Nel corso del G7 delle avvocature svoltosi a Roma la settimana scorsa, il viceministro della Giustizia, Francesco Paolo Sisto, è stato molto chiaro e ha anticipato la linea di palazzo Chigi: «Si deve prevedere l’uso dell’Ia nell’attività giudiziaria esclusivamente, e lo sottolineo, per l’organizzazione e la semplificazione del lavoro, per la ricerca dottrinale e giurisprudenziale anche finalizzata all’individuazione di orientamenti interpretati. Significa che in nessun caso si dovrebbe arrivare a sentenze affidate all’intelligenza artificiale anziché scritte da un giudice. E, almeno a mio giudizio, sarà probabilmente necessario prevedere la nullità di una sentenza per la quale si sia accertata una genesi non umana».

Nordio con Urso e Butti

Nella conferenza stampa svoltasi al termine della riunione del Consiglio dei ministri, il guardasigilli Carlo Nordio ha analizzato alcuni aspetti che regolano in Italia l’utilizzo dell’Intelligenza artificiale. Con lui il ministro delle Imprese e del Made in Italy, Adolfo Urso, e il sottosegretario alla presidenza del Consiglio con delega all’Innovazione, Alessio Butti. «Si è diffuso il pensiero – ha detto il ministro della Giustizia - che l’Intelligenza artificiale possa sostituire l’attività dei giudici, ma il provvedimento approvato dal Cdm prevede che possa essere utilizzata per l’organizzazione e la semplificazione del lavoro giudiziario, senza condizionare i magistrati, ai quali è sempre riservata la decisione finale, e senza sostituire l’intelligenza artificiale all’intelligenza umana».

Nordio ha evidenziato che occorre cogliere le opportunità offerte dai sistemi di Ia, senza farsi distrarre dall’aspetto patologico. «Il magistrato – ha aggiunto - non verrà condizionato», in quanto a lui spetta la decisione finale e l’Ia non sostituirà l’intelligenza umana.

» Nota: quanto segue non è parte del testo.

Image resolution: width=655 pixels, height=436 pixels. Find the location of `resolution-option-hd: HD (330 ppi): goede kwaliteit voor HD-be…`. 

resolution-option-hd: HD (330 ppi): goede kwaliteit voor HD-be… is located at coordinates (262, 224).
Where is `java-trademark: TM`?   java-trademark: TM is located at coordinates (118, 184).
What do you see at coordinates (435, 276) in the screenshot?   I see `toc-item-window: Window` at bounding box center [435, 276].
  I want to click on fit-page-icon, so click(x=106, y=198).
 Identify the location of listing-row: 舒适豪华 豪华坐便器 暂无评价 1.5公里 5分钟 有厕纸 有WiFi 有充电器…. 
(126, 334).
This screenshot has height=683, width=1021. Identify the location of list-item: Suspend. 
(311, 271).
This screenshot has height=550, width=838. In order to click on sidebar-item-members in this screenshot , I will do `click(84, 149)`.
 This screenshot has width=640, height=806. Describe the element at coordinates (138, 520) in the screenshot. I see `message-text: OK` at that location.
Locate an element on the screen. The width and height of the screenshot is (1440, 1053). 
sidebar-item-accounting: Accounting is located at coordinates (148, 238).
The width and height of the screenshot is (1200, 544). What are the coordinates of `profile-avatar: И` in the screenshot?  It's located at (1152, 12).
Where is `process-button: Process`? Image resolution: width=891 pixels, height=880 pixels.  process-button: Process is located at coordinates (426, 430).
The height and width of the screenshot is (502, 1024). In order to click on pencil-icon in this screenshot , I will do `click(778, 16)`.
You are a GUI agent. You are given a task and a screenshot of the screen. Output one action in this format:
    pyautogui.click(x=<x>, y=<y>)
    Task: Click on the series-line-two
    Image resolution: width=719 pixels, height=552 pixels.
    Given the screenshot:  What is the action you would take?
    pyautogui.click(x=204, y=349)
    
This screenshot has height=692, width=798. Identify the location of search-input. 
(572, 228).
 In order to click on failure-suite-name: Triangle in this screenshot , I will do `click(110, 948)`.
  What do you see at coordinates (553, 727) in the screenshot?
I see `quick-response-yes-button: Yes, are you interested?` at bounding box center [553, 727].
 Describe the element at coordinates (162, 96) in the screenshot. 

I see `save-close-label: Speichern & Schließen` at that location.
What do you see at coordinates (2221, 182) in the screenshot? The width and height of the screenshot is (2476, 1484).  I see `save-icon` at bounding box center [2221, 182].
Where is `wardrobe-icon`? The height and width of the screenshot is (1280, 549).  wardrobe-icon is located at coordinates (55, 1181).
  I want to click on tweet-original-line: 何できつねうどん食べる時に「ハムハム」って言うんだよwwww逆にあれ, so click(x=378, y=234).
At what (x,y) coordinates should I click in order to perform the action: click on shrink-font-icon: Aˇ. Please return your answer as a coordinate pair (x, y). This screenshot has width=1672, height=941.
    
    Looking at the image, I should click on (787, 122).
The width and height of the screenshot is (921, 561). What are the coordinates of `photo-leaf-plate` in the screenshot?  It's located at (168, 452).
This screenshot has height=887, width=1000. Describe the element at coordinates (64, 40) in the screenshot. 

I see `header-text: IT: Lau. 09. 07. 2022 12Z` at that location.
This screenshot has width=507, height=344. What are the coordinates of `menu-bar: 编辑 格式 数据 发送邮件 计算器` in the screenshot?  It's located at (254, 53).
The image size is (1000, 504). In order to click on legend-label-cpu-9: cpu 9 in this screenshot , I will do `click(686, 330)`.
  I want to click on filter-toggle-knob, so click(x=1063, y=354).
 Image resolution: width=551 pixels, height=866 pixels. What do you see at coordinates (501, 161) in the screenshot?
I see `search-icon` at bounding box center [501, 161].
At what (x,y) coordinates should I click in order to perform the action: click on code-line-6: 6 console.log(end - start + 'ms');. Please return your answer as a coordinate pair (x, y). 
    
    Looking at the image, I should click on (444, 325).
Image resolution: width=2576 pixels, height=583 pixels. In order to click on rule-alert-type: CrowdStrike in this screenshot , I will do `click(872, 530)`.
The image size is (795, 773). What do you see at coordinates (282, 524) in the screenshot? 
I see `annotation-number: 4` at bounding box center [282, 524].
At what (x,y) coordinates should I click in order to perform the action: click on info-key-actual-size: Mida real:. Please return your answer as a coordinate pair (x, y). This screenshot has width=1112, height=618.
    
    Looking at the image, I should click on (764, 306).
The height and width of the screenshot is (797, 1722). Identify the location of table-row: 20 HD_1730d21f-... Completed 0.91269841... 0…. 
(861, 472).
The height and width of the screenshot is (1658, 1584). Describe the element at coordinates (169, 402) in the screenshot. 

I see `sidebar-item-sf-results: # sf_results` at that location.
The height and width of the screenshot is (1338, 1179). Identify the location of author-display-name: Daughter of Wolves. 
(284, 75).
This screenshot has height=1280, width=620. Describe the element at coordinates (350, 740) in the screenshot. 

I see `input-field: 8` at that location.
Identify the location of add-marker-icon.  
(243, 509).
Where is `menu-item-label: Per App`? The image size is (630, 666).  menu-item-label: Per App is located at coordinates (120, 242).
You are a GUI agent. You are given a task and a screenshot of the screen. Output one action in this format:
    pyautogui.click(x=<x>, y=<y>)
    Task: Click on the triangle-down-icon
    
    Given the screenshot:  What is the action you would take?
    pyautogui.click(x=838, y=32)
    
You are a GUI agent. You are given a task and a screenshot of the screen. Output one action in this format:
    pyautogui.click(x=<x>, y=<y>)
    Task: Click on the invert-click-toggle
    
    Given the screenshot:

Un altro punto su cui si è soffermato il responsabile di via Arenula è stato quello della norma penale che si collega ai nuovi scenari disegnati dall’Ia. «Chi diffonde – ha affermato Nordio -, senza il consenso, video o immagini alterate con la Ia, cagionando un danno ingiusto, è punito con la reclusione da 1 a 5 anni. L’aspetto penale può essere devastante, perché può creare una realtà che non è più virtuale ma reale, può dare una rappresentazione di una persona realistica, non vignettistica o come fotomontaggio. Si può creare un mondo reale ancorché virtuale. Allora per questo interviene la norma penale. Quando l’uso della Ia è effettuato in modo insidioso costituisce aggravante specifica per tutta una serie di reati, come sostituzione di persona, rialzo e ribasso fraudolento dei prezzi, truffa, frode informatica, riciclaggio, aggiotaggio. Per questi reati l’uso della Ia costituisce una aggravante perché è un mezzo dannatamente insidioso e purtroppo efficace. Nessuno si illude che la norma penale costituisca un deterrente assoluto, ma colma un vuoto di tutela».

Il sottosegretario Butti, oltre ad attribuire al governo il merito di aver legiferato per primo in materia di Intelligenza artificiale, ha annunciato che è previsto un investimento di circa 1 miliardo con Cassa depositi e prestiti. L’esponente del governo, riferendosi all’intervento sul disegno di legge, ha anche detto che il «testo è compliance con quanto è stato votato dall’europarlamento ed è molto atteso anche dai colleghi del G7 all’ultima ministeriale». «È un disegno di legge – ha concluso Butti - che definisce senza equivoci chi elabora la strategia e definisce anche chi monitora, chi vigila e chi notifica e sanziona».